> [What is expected] Retype the items word for word, beginning with the first line of the items and continuing through the line containing "The width and height of the screenshot is (705, 414).", including both of those lines.

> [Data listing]
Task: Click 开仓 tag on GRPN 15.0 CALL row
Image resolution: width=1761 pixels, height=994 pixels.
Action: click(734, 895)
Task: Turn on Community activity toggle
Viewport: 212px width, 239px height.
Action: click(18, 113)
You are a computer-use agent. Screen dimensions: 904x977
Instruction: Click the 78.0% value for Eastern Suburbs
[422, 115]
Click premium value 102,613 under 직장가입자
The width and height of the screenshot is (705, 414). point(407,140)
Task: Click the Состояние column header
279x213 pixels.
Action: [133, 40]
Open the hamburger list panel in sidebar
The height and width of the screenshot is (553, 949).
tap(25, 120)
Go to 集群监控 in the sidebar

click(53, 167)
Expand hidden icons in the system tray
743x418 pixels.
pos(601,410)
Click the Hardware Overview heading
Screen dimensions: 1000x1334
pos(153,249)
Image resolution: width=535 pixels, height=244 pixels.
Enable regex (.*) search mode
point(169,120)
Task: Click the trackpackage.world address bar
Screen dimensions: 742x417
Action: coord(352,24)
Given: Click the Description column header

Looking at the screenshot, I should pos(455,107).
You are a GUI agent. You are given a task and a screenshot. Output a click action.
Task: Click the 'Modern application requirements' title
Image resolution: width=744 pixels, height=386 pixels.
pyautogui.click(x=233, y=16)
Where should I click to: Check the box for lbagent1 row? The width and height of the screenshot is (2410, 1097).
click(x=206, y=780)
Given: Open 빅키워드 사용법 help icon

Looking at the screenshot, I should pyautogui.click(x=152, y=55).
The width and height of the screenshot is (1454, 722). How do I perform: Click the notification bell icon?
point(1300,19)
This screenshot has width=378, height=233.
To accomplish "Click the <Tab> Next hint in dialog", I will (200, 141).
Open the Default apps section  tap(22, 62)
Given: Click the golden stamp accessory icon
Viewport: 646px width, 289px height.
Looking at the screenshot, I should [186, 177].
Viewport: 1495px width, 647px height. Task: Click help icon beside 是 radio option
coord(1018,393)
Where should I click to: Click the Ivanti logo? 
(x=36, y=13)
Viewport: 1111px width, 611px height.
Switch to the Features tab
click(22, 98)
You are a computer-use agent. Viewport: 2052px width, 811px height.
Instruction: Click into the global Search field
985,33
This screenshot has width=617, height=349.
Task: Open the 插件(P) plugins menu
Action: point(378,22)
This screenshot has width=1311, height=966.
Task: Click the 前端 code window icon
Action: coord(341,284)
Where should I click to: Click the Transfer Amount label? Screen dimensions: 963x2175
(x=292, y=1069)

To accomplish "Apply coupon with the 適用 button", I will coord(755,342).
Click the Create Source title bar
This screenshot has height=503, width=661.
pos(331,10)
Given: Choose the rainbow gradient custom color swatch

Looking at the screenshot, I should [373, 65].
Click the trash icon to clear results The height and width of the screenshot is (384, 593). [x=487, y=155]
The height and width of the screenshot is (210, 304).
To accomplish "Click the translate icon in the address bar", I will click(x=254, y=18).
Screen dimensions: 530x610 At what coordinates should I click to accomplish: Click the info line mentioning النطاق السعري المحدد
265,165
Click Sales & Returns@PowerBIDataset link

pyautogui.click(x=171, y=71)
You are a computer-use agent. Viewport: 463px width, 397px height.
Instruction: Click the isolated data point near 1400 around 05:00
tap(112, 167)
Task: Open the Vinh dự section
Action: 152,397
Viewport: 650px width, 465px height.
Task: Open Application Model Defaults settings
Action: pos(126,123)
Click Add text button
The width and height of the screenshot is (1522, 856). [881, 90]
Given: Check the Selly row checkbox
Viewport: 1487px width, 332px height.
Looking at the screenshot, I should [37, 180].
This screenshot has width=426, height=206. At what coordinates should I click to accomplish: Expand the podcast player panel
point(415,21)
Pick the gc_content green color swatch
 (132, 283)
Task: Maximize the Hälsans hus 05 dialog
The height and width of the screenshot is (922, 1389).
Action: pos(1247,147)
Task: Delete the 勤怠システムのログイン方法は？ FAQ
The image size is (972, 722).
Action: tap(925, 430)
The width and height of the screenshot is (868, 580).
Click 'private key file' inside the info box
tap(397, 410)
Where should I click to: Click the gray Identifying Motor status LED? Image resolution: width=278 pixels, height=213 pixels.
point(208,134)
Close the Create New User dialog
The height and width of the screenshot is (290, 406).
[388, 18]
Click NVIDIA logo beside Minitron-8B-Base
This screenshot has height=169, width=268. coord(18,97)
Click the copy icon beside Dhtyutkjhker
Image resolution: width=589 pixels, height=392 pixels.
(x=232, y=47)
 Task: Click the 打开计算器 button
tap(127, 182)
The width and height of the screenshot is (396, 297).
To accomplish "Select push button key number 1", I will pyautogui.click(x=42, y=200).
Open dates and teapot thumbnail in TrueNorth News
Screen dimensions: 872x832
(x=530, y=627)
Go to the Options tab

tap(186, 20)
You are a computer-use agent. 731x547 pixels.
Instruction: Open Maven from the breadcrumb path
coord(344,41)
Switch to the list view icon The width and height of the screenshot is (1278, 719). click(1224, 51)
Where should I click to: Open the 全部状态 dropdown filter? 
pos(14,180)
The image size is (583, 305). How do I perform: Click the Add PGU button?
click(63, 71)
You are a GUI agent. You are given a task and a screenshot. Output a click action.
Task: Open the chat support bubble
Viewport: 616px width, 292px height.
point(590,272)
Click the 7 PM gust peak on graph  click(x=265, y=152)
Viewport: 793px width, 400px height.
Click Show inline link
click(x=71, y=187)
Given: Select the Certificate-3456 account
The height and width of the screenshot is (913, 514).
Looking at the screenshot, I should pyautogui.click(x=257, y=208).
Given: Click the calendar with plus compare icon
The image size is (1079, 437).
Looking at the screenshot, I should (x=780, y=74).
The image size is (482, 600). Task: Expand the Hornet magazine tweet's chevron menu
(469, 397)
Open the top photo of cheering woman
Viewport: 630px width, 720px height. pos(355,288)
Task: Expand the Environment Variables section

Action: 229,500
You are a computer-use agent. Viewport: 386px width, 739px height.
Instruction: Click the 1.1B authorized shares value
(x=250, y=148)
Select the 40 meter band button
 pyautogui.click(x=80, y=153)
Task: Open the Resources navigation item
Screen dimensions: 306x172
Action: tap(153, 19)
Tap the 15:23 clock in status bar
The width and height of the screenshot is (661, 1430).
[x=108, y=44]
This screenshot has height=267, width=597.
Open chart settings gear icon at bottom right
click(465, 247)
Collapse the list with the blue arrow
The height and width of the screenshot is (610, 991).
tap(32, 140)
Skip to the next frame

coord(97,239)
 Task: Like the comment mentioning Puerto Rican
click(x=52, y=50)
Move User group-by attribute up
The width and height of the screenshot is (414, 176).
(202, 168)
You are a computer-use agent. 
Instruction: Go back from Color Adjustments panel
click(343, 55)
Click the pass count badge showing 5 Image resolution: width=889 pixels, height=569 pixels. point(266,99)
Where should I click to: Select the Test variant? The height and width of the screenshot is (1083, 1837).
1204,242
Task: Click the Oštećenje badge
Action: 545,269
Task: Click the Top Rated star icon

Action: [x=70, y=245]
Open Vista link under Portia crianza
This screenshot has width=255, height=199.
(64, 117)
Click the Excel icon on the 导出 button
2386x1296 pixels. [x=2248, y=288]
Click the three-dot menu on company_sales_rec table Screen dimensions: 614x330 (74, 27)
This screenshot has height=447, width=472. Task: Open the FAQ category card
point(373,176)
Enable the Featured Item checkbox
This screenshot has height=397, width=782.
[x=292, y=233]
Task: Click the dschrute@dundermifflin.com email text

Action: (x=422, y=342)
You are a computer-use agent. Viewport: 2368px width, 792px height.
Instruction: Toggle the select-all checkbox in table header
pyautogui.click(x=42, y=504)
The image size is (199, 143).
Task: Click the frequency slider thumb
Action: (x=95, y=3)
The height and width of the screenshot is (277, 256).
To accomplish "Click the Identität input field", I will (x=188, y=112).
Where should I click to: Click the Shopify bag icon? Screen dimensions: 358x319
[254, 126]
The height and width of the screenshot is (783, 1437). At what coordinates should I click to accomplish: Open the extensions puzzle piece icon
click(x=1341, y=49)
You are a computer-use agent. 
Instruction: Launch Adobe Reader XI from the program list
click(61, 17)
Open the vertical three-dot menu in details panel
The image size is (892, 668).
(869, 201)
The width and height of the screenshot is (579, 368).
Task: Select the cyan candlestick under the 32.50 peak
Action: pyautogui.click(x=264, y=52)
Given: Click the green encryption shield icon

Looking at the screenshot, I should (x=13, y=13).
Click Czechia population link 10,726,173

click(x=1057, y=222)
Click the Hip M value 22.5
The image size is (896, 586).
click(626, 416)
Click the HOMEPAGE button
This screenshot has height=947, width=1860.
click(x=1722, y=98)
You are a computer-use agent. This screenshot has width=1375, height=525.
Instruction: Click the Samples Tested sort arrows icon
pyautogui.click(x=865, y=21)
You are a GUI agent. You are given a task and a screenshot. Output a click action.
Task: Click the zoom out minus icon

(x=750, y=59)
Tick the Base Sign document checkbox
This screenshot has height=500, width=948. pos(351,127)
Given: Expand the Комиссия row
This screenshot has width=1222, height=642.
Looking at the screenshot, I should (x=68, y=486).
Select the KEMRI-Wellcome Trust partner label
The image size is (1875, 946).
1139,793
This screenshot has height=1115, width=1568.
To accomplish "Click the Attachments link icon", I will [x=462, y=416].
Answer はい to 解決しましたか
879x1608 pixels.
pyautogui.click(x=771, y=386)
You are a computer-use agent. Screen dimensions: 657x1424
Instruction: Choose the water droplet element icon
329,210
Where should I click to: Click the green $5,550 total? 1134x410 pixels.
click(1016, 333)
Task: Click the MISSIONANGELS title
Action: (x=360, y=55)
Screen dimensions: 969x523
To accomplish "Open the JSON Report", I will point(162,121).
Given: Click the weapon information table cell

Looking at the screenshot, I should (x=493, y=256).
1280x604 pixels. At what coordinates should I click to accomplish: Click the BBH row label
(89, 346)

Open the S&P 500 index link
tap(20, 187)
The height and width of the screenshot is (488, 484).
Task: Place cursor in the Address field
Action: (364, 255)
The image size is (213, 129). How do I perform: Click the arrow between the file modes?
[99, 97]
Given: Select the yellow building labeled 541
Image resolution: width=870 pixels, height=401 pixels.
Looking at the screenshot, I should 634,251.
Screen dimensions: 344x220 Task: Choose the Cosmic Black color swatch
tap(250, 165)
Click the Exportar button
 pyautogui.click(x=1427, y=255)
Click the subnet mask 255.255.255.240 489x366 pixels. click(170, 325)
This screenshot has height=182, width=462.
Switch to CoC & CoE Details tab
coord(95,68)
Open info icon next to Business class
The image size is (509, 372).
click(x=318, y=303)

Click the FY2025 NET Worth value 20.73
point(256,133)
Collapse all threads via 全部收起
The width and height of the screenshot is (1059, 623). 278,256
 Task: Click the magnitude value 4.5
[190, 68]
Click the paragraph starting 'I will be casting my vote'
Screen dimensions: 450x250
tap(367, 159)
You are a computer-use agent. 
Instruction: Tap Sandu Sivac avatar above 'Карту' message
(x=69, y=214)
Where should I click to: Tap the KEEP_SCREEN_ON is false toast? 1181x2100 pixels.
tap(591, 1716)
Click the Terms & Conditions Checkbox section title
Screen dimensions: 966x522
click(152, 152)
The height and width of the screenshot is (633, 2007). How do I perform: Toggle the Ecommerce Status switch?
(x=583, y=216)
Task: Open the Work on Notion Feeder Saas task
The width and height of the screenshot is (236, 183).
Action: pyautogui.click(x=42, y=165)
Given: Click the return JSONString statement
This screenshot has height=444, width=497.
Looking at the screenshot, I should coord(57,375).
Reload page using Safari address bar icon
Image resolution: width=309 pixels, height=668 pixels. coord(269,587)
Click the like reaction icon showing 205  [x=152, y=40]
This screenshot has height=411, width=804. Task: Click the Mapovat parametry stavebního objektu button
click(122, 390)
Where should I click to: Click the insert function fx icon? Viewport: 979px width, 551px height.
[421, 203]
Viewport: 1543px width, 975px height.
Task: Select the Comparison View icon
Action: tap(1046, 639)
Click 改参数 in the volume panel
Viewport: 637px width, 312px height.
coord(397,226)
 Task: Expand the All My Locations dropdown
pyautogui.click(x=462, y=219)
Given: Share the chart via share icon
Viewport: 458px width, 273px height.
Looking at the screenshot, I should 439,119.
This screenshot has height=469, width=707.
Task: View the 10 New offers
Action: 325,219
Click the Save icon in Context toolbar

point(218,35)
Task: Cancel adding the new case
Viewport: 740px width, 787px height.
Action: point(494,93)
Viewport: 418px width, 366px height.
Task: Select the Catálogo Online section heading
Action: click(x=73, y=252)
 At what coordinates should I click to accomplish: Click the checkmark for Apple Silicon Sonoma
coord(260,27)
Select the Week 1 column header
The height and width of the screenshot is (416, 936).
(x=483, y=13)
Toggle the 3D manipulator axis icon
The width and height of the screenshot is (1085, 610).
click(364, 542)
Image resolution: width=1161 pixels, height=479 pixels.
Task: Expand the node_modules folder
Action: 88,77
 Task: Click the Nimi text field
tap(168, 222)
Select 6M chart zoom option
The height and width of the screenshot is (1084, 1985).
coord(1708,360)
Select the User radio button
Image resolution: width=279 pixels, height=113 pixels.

> [Answer for this exercise]
Task: Click 开仓 tag on GRPN 15.0 CALL row
Image resolution: width=1761 pixels, height=994 pixels.
Action: click(734, 895)
Task: Turn on Community activity toggle
Viewport: 212px width, 239px height.
Action: click(18, 113)
You are a computer-use agent. Screen dimensions: 904x977
Instruction: Click the 78.0% value for Eastern Suburbs
[422, 115]
Click premium value 102,613 under 직장가입자
The width and height of the screenshot is (705, 414). point(407,140)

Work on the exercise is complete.